**Action item:**
Using the listing below, report each line holding the string "Given".

**Input:**
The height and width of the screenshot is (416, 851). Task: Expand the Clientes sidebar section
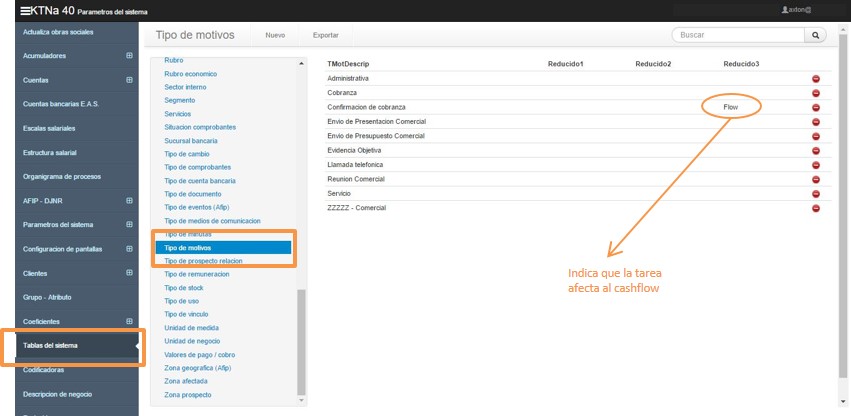pos(129,273)
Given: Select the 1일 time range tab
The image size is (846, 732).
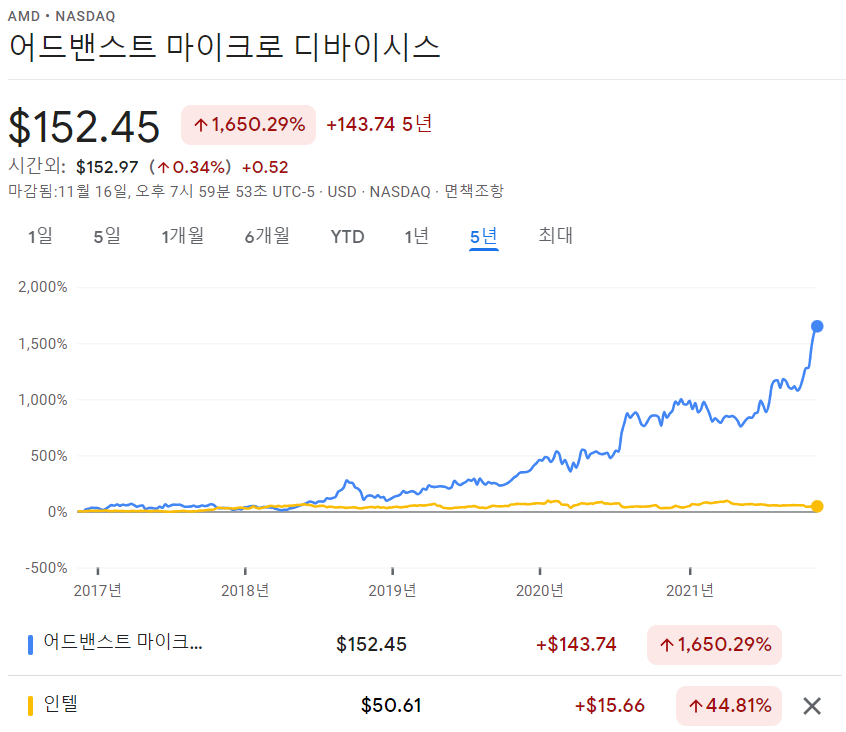Looking at the screenshot, I should (41, 236).
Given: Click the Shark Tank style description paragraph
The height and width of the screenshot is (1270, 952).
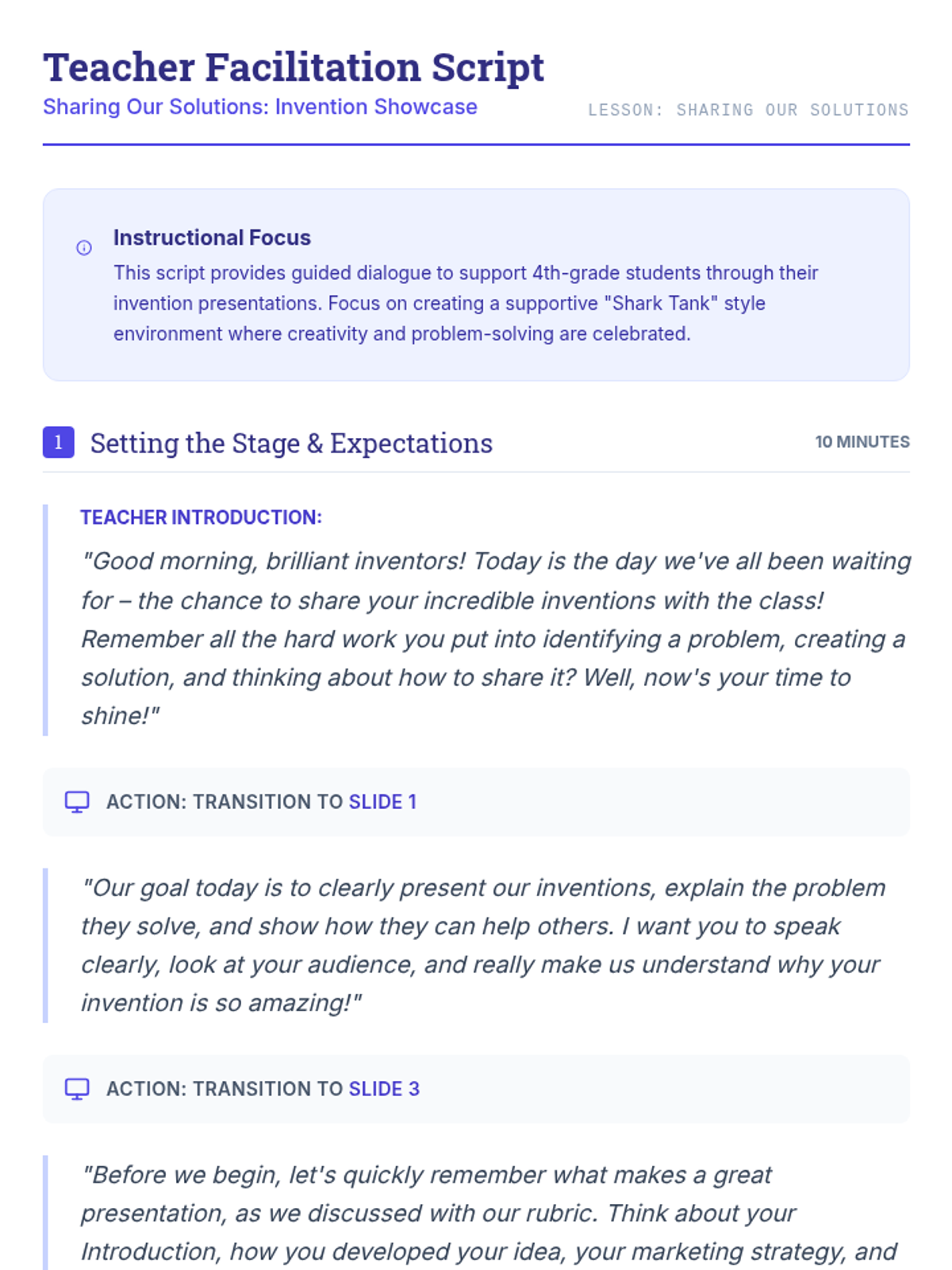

**Exercise output:**
Given: Select the 1일 time range tab
Given: Click the Shark Tank style description paragraph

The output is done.